**YOUR OBJECTIVE:** Transcribe the data underneath exactly, keeping every word in place.

**MATERIAL SHOWN:**
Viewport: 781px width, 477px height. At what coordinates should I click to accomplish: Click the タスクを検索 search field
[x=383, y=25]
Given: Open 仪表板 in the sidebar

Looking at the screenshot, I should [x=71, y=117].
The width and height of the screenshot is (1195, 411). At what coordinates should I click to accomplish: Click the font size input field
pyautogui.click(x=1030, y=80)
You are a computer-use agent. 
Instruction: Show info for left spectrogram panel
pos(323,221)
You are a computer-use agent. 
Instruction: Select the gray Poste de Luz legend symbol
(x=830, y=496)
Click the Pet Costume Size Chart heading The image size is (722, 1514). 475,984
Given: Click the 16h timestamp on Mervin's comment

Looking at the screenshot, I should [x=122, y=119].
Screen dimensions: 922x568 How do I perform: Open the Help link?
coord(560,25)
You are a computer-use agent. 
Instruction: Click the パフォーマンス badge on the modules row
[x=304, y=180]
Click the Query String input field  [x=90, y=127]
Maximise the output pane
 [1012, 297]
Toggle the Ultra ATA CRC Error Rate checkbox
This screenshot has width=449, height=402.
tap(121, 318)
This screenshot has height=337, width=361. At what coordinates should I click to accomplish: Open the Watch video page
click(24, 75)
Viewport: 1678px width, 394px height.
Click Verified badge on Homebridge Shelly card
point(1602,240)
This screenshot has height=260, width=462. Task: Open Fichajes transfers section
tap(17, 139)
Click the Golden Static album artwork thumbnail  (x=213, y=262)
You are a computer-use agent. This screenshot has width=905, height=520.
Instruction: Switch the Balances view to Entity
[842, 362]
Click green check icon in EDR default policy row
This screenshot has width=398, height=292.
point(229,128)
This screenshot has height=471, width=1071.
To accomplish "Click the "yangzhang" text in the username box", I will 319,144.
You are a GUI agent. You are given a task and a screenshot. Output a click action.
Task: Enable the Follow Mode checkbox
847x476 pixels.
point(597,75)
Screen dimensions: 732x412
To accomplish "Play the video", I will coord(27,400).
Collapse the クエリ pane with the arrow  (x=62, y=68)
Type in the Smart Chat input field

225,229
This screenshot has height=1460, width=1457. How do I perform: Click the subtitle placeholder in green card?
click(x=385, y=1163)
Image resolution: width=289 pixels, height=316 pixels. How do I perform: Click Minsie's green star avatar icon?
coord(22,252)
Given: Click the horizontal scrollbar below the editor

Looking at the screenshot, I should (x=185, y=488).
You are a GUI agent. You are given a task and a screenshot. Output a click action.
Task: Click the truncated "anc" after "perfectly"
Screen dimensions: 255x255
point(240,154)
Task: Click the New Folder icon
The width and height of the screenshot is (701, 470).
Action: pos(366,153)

**ANSWER SECTION:**
Viewport: 781px width, 477px height. At what coordinates should I click to accomplish: Click the タスクを検索 search field
[x=383, y=25]
Given: Open 仪表板 in the sidebar

Looking at the screenshot, I should [x=71, y=117].
The width and height of the screenshot is (1195, 411). At what coordinates should I click to accomplish: Click the font size input field
pyautogui.click(x=1030, y=80)
You are a computer-use agent. 
Instruction: Show info for left spectrogram panel
pos(323,221)
You are a computer-use agent. 
Instruction: Select the gray Poste de Luz legend symbol
(x=830, y=496)
Click the Pet Costume Size Chart heading The image size is (722, 1514). 475,984
Given: Click the 16h timestamp on Mervin's comment

Looking at the screenshot, I should [x=122, y=119].
Screen dimensions: 922x568 How do I perform: Open the Help link?
coord(560,25)
You are a computer-use agent. 
Instruction: Click the パフォーマンス badge on the modules row
[x=304, y=180]
Click the Query String input field  [x=90, y=127]
Maximise the output pane
 [1012, 297]
Toggle the Ultra ATA CRC Error Rate checkbox
This screenshot has width=449, height=402.
tap(121, 318)
This screenshot has height=337, width=361. At what coordinates should I click to accomplish: Open the Watch video page
click(24, 75)
Viewport: 1678px width, 394px height.
Click Verified badge on Homebridge Shelly card
point(1602,240)
This screenshot has height=260, width=462. Task: Open Fichajes transfers section
tap(17, 139)
Click the Golden Static album artwork thumbnail  (x=213, y=262)
You are a computer-use agent. This screenshot has width=905, height=520.
Instruction: Switch the Balances view to Entity
[842, 362]
Click green check icon in EDR default policy row
This screenshot has width=398, height=292.
point(229,128)
This screenshot has height=471, width=1071.
To accomplish "Click the "yangzhang" text in the username box", I will 319,144.
You are a GUI agent. You are given a task and a screenshot. Output a click action.
Task: Enable the Follow Mode checkbox
847x476 pixels.
point(597,75)
Screen dimensions: 732x412
To accomplish "Play the video", I will coord(27,400).
Collapse the クエリ pane with the arrow  (x=62, y=68)
Type in the Smart Chat input field

225,229
This screenshot has height=1460, width=1457. How do I perform: Click the subtitle placeholder in green card?
click(x=385, y=1163)
Image resolution: width=289 pixels, height=316 pixels. How do I perform: Click Minsie's green star avatar icon?
coord(22,252)
Given: Click the horizontal scrollbar below the editor

Looking at the screenshot, I should (x=185, y=488).
You are a GUI agent. You are given a task and a screenshot. Output a click action.
Task: Click the truncated "anc" after "perfectly"
Screen dimensions: 255x255
point(240,154)
Task: Click the New Folder icon
The width and height of the screenshot is (701, 470).
Action: pos(366,153)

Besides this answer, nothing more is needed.